Lo peor no debe de ser el cansancio, ni las enfermedades, ni siquiera el dolor. Lo peor no debe de ser dormir a deshora, caminar apenas, tener prohibidos todos los vicios. Seguro que no. Seguro que cuando se llega a cierta edad, uno ha pasado ya todas las fronteras posibles y se ha vuelto inmune a casi todo, salvo a la soledad y la indiferencia. Eso sí que cuesta. Volverse invisible, a lo más una carga, alguien que repartirse entre los hijos, al que visitar en una residencia siempre demasiado llena. Eso sí que duele, no las pastillas, ni la artrosis ni la dificultad de hacer lo que antes no costaba nada.

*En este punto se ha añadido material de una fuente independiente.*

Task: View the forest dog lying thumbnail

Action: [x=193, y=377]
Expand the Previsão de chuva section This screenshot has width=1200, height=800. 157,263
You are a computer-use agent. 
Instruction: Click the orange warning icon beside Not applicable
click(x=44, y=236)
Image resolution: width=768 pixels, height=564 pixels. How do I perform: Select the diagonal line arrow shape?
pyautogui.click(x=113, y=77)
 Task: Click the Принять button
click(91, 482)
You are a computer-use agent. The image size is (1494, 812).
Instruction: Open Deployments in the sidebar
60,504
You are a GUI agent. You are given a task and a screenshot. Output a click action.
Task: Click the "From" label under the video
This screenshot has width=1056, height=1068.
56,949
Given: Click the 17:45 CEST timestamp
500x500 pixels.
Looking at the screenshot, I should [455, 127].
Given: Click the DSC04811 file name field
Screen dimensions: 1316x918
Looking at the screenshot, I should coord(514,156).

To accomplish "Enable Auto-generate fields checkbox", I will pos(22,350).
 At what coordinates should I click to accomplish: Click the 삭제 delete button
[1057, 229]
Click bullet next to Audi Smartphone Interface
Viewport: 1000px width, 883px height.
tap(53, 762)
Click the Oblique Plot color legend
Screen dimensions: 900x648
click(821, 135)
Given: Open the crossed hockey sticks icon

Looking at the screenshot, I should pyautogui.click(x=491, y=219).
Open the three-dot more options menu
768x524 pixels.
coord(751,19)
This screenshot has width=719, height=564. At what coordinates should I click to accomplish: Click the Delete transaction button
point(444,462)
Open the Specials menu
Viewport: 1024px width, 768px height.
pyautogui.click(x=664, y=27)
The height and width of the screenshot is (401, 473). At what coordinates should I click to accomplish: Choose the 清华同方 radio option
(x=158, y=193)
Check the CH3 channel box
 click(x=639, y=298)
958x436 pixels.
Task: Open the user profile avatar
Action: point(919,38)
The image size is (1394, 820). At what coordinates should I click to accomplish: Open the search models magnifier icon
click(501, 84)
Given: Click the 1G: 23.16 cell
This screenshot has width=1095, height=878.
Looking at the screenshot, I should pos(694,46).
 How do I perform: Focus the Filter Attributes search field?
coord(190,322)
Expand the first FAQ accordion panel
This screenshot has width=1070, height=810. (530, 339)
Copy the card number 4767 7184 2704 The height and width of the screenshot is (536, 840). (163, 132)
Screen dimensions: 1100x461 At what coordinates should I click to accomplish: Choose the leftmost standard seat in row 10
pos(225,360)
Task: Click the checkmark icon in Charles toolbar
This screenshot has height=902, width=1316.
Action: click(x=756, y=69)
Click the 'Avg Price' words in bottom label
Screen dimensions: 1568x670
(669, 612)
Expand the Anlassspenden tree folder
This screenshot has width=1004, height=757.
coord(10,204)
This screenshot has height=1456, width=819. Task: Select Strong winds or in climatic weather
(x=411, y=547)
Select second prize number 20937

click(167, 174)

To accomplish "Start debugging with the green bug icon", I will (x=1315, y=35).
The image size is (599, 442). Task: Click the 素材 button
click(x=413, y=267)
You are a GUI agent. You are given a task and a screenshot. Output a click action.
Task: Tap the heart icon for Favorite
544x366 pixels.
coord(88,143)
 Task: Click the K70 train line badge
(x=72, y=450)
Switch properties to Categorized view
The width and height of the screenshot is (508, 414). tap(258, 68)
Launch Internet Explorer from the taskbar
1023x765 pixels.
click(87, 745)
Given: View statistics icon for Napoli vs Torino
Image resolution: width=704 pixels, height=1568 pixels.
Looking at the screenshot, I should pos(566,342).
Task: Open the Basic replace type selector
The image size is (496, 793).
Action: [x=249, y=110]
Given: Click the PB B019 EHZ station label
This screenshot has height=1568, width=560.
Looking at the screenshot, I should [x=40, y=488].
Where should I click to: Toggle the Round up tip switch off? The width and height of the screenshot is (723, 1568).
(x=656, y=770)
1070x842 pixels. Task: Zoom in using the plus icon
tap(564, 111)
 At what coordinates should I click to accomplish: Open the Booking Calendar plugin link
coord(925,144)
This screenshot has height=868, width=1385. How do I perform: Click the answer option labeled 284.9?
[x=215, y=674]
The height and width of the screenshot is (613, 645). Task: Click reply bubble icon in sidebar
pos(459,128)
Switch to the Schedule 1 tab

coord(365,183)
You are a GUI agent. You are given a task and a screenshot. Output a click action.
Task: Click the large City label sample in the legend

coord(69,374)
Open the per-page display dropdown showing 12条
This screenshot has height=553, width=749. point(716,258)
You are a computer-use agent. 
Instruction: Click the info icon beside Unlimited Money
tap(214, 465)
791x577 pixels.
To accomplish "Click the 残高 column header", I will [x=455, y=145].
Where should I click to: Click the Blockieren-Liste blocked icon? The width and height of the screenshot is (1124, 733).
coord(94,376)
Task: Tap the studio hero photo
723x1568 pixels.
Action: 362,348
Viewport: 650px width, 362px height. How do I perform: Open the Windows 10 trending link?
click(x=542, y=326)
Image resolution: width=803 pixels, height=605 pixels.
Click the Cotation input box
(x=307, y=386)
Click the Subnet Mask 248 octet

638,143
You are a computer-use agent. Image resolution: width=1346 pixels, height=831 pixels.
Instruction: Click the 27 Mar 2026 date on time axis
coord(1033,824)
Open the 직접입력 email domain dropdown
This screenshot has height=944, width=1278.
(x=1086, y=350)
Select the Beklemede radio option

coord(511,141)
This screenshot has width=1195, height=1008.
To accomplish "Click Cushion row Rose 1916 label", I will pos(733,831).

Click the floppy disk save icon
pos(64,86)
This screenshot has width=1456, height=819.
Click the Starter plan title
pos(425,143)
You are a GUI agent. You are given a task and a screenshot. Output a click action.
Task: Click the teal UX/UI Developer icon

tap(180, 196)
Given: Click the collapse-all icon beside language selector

Hemos cerrado los ojos ante lo que vamos a ser, igual que los cerramos ante el cambio climático o las amenazas venideras. El futuro no nos asusta, como si no tuviera que ver con nosotros, como si instalados en esta juventud perenne, nada pudiera acecharnos. Contemplamos a los ancianos como seres de otra galaxia, débiles eslabones por donde se rompe la cadena social. Ellos cobran las pensiones, ellos son una carga para la sanidad, ellos causan problemas en verano. Y ellos, o sea, nosotros dentro de unos años, se ven apartados de un mundo que no quiere correr a su ritmo. Por eso mueren de pena en la soledad de las grandes ciudades, o agonizan en habitaciones impersonales donde nunca va nadie a verlos. A ellos, que formaron familias y fueron padres y luego abuelos.

Lo peor no debe de ser el cansancio, ni las enfermedades, ni siquiera el dolor. Lo peor es la estupidez malsana de creernos inmortales, elegidos por los dioses, olvidados de lo que hemos sido, lo que somos y aquello en que nos vamos a convertir.